Stored data
+++++
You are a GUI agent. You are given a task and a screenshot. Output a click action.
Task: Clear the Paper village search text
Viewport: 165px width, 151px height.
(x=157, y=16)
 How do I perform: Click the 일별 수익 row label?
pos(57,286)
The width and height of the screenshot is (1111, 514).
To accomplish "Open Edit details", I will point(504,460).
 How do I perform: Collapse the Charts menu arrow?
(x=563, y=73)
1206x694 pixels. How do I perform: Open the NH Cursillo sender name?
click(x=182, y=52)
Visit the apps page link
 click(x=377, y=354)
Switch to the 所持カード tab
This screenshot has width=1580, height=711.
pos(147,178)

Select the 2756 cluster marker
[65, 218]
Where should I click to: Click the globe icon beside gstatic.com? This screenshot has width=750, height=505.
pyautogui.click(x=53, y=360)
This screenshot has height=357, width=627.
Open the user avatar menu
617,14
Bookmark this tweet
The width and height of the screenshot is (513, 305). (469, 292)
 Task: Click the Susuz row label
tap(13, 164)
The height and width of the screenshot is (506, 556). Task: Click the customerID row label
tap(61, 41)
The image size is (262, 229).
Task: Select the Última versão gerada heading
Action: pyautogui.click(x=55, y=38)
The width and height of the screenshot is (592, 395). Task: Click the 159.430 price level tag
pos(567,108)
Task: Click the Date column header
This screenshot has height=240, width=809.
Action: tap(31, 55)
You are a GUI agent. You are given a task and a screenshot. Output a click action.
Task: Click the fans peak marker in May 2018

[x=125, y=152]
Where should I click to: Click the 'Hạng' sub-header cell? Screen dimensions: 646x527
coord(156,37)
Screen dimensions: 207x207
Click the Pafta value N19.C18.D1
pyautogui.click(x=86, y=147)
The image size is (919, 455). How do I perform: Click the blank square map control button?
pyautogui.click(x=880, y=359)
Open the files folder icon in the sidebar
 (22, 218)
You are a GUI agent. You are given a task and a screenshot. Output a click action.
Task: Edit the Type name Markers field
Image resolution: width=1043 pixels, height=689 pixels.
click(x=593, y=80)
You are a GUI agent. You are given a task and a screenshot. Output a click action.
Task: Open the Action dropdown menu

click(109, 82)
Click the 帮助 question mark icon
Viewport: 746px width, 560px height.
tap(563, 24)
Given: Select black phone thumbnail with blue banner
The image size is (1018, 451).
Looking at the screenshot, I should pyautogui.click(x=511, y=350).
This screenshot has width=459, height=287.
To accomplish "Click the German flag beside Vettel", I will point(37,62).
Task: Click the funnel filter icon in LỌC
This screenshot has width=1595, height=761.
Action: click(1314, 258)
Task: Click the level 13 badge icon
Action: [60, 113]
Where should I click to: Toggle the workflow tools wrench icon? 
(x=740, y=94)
+++++
=== Assigned task ===
Write out exactly those lines of the records above that lie from the one with "Screen dimensions: 207x207" through the last line, including both.

=== Completed exercise ===
Screen dimensions: 207x207
Click the Pafta value N19.C18.D1
pyautogui.click(x=86, y=147)
The image size is (919, 455). How do I perform: Click the blank square map control button?
pyautogui.click(x=880, y=359)
Open the files folder icon in the sidebar
 (22, 218)
You are a GUI agent. You are given a task and a screenshot. Output a click action.
Task: Edit the Type name Markers field
Image resolution: width=1043 pixels, height=689 pixels.
click(x=593, y=80)
You are a GUI agent. You are given a task and a screenshot. Output a click action.
Task: Open the Action dropdown menu

click(109, 82)
Click the 帮助 question mark icon
Viewport: 746px width, 560px height.
tap(563, 24)
Given: Select black phone thumbnail with blue banner
The image size is (1018, 451).
Looking at the screenshot, I should pyautogui.click(x=511, y=350).
This screenshot has width=459, height=287.
To accomplish "Click the German flag beside Vettel", I will point(37,62).
Task: Click the funnel filter icon in LỌC
This screenshot has width=1595, height=761.
Action: click(1314, 258)
Task: Click the level 13 badge icon
Action: [60, 113]
Where should I click to: Toggle the workflow tools wrench icon? 
(x=740, y=94)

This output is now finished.